- Born: Benjamin Gregory Hertzberg May 26, 1978 Los Angeles, California, U.S.
- Died: June 13, 2024 (aged 46) Peoria, Arizona, U.S.
- Education: Academy of Art University
- Occupation: Actor
- Years active: 1984–1993
- Television: Brian Tanner on ALF
- Spouse: Sarah ​ ​(m. 2006, divorced)​

= Benji Gregory =

American actor (1978–2024)

Benjamin Gregory Hertzberg (known professionally as Benji Gregory; May 26, 1978 – June 13, 2024) was an American actor best known for playing Brian Tanner on the 1986–1990 NBC sitcom ALF.

==Early life==
Benjamin Gregory Hertzberg was born in Los Angeles, California, on May 26, 1978. Multiple members of his family worked in the entertainment industry, and his grandmother worked as his agent. He was raised in Thousand Oaks, California, and began appearing in commercials when he was an infant.

==Acting career==
Gregory, beside his main role on ALF, appeared in several television shows which included Fantastic Max (1988–1990), Pound Puppies (1986–1987), Murphy Brown (1988), The A-Team (1984), T.J. Hooker (1984), Amazing Stories (1985), The Twilight Zone (1985), and Mr. Boogedy (1986). He also made an appearance in the feature film Jumpin' Jack Flash (1986).

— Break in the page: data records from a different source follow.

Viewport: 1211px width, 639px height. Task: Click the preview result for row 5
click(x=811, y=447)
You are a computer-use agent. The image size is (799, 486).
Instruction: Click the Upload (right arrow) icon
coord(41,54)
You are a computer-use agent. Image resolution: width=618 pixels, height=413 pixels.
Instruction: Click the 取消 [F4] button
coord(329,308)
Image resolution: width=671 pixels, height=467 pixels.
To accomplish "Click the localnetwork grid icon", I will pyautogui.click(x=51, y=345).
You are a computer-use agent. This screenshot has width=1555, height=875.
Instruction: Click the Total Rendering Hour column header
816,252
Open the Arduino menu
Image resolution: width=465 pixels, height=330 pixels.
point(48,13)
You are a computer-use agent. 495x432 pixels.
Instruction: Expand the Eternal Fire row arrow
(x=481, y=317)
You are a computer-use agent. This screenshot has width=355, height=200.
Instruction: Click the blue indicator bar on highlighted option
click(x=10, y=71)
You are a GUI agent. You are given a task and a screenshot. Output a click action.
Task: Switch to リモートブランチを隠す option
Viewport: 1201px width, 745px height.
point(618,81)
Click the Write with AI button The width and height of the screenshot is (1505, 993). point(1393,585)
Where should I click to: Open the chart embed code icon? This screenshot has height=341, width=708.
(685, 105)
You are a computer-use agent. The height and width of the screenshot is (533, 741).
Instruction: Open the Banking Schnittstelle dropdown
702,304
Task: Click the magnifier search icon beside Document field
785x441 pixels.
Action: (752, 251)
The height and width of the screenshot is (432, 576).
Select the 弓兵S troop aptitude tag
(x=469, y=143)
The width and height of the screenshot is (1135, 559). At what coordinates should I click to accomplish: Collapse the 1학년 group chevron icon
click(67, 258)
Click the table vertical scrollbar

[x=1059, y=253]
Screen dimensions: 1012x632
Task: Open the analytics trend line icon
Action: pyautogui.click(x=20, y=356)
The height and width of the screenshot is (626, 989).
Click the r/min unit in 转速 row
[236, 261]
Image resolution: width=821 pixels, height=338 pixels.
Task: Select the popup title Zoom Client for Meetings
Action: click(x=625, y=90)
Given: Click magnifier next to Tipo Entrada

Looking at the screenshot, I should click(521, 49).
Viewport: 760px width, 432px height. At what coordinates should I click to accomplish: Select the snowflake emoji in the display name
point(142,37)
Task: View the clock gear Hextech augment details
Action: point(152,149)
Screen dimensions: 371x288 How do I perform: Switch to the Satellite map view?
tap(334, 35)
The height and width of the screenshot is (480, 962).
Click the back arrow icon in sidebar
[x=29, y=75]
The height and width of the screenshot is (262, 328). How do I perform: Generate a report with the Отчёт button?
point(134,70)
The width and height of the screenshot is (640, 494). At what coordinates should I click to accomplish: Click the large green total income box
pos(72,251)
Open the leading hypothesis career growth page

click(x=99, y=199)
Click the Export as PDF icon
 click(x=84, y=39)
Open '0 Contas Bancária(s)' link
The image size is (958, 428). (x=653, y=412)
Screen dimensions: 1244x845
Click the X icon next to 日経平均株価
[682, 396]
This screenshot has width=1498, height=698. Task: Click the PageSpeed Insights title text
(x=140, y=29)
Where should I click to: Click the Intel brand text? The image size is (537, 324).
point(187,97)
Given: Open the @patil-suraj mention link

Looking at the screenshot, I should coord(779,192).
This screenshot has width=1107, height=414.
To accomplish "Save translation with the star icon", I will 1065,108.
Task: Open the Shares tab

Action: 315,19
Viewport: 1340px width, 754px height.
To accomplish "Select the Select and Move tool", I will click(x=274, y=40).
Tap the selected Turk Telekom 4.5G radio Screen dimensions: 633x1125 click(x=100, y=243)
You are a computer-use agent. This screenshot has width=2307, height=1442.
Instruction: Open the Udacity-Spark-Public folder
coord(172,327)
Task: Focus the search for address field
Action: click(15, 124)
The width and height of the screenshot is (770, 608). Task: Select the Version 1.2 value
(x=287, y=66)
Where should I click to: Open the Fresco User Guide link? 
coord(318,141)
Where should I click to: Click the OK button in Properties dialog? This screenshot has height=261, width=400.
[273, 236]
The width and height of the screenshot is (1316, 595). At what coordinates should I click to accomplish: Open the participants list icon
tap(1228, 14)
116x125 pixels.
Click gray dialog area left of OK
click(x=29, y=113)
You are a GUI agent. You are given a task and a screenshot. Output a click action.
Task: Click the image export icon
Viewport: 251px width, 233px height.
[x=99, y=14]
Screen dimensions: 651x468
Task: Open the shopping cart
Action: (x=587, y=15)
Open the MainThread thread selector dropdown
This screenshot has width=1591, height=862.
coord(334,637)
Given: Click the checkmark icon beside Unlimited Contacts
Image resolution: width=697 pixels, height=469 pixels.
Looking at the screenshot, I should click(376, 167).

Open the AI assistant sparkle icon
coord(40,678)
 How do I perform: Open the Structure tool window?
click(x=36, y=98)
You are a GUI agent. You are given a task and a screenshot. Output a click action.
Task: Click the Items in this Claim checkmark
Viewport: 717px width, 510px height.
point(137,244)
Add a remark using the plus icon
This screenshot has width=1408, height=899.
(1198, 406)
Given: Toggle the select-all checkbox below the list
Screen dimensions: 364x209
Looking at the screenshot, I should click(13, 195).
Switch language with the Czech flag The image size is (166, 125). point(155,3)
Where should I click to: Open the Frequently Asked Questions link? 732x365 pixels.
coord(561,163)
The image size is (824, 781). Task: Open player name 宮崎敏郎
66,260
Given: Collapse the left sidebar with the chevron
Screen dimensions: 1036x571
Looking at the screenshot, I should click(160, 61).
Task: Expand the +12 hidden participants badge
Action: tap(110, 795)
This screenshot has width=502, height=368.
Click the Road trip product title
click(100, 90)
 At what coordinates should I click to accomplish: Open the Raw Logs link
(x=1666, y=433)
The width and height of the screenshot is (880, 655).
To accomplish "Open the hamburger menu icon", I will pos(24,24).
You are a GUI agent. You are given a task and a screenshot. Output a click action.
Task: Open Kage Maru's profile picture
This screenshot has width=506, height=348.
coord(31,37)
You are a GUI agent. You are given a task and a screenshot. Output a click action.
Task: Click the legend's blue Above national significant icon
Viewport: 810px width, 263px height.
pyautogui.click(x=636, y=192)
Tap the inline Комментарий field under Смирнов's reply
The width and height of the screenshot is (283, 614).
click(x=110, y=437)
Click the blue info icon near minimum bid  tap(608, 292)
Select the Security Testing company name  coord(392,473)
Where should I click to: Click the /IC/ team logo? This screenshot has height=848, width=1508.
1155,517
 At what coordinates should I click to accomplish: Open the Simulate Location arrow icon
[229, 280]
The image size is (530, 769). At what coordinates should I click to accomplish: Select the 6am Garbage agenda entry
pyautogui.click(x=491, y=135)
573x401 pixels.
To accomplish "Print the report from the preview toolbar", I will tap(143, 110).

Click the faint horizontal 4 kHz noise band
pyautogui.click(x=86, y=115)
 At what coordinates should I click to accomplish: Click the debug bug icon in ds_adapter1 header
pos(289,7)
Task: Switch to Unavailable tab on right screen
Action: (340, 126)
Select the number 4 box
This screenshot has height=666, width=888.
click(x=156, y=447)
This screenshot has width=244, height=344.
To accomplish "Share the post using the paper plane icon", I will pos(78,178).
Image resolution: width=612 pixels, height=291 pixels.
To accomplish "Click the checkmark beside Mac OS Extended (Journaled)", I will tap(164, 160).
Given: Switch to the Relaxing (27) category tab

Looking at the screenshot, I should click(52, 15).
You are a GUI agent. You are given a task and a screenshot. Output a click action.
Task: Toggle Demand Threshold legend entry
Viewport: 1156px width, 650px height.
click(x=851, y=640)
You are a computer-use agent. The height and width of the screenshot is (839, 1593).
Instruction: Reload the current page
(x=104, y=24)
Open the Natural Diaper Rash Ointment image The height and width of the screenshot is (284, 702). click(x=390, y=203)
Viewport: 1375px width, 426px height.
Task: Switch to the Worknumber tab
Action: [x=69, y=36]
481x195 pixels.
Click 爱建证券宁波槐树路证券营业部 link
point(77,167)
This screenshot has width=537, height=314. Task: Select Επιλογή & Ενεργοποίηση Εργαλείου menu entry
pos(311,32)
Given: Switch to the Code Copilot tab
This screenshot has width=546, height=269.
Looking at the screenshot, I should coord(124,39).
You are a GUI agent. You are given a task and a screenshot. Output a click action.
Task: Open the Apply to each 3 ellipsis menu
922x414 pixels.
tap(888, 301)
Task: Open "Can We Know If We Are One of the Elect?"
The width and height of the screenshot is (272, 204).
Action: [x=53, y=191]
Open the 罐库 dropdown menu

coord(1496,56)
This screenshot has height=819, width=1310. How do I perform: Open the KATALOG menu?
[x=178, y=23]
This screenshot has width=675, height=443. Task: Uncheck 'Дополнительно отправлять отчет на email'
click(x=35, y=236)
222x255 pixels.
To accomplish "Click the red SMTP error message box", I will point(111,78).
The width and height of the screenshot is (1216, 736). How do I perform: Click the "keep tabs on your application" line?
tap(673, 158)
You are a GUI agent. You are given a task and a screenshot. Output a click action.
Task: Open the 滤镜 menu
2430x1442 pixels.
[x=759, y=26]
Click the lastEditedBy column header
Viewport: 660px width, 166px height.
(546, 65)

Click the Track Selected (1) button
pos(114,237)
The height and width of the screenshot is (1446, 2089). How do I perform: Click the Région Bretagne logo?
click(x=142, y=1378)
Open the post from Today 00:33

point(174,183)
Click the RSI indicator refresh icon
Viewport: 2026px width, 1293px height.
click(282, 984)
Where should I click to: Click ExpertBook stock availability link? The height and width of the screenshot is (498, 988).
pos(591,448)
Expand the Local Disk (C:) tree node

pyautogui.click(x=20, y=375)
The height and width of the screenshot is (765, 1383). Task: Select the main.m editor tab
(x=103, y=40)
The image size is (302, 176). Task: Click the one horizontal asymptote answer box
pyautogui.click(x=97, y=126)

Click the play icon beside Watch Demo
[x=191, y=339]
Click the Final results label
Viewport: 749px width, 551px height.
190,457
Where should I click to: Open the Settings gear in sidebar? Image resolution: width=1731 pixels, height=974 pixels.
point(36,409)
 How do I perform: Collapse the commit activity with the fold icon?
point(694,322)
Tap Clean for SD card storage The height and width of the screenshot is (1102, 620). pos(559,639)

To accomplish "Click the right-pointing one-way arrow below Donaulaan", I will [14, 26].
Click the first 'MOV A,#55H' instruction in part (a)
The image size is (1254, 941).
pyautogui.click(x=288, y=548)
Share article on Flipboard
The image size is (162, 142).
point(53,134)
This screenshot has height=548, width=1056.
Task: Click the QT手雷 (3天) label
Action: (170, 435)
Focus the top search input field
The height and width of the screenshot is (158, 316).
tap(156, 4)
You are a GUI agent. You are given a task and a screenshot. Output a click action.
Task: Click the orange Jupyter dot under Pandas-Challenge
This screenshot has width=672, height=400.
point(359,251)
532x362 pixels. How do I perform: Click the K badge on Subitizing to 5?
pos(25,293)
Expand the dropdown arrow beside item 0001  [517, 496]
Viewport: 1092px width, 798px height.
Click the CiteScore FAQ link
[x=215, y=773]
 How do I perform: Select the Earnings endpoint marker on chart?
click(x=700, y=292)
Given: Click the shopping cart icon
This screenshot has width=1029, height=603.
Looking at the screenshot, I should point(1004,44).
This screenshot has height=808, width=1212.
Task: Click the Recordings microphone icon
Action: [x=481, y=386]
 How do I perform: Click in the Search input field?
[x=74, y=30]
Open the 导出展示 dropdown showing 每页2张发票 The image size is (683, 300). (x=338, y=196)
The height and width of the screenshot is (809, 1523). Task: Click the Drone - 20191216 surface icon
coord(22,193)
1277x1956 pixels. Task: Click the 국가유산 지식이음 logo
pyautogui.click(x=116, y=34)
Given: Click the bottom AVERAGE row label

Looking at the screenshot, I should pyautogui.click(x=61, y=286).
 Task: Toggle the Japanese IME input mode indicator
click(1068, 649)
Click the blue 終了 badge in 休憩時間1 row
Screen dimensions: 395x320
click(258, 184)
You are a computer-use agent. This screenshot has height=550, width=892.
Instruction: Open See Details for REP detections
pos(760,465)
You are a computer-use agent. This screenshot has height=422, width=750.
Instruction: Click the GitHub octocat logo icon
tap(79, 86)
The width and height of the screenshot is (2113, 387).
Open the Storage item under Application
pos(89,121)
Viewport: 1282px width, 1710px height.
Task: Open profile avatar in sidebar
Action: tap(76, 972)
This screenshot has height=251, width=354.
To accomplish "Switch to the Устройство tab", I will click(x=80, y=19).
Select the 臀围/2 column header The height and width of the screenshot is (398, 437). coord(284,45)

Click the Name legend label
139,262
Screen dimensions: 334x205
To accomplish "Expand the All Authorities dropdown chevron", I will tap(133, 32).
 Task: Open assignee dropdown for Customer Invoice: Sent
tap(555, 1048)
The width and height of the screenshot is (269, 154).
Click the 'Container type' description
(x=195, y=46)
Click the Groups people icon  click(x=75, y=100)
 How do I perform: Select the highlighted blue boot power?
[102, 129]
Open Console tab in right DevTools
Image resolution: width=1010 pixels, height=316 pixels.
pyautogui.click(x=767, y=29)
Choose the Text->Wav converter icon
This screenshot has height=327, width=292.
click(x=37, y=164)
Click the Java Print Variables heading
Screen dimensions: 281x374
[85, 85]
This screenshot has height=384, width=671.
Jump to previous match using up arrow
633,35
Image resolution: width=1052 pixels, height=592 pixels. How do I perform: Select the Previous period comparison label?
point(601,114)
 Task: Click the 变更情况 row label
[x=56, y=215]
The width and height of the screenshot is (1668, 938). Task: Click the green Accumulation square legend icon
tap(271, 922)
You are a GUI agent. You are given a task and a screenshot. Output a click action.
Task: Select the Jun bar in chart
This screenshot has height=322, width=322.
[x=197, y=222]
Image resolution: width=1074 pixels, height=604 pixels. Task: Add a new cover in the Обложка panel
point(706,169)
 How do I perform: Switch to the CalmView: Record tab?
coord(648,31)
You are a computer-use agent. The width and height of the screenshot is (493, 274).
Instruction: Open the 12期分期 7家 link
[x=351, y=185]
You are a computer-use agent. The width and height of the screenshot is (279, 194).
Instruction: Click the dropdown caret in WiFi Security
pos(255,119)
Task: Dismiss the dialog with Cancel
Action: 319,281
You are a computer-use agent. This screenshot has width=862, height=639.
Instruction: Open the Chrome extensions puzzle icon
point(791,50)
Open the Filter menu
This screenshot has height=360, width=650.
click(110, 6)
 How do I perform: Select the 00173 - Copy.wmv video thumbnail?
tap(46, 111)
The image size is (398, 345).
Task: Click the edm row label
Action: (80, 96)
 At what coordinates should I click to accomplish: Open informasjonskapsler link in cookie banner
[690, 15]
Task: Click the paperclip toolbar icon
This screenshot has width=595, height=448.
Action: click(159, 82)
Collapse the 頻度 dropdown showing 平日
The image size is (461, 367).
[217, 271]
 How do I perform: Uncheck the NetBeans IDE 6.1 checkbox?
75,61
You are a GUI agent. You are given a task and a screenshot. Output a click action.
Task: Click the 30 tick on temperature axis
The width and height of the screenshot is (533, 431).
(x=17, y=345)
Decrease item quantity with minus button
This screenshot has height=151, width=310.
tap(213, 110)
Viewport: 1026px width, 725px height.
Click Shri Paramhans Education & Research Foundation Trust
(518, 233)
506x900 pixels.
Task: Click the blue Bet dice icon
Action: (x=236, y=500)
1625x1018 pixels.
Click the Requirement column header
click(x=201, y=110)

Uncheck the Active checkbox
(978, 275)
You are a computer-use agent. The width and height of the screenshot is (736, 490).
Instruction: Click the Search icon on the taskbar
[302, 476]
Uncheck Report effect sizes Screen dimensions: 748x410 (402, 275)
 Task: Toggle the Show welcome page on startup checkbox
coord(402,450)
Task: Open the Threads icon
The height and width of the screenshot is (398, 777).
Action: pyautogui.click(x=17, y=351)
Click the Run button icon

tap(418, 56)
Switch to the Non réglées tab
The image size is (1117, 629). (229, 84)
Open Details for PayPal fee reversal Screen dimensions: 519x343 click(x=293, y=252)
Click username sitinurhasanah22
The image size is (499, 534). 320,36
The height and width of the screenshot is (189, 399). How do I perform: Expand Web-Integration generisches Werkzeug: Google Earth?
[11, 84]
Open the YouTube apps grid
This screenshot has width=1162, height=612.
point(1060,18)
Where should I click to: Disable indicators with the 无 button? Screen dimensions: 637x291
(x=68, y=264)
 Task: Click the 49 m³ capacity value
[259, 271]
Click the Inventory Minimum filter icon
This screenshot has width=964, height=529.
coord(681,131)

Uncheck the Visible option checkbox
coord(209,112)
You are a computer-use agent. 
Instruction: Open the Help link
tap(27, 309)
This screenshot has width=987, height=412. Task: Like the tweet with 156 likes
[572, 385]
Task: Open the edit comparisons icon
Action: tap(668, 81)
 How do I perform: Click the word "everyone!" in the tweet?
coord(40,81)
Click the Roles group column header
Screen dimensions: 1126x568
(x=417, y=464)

Gregory appeared as himself in the PSAs television series The More You Know, the children's game show series I'm Telling!, the "Salute to the 50 States episodes" of the game show Fun House, as well as on a kids episode of The Dating Game.

Gregory made several appearances on the television sitcom Punky Brewster, playing an orphan named "Dash," and supplied the voice of Edgar the Mole in the animated feature Once Upon a Forest (1993), which would be his final acting role. He was scheduled to co-star in a Punky Brewster spin-off called Fenster Hall. The pilot/television-movie of Fenster Hall was never picked up for regular production.

Benji Gregory and Alf

==Naval career==
After graduating from school, Gregory enlisted in the U.S. Navy in 2003 and became an aerographer's mate. He was assigned to the USS Carl Vinson (CVN-70). In 2005, he received an honorable medical discharge.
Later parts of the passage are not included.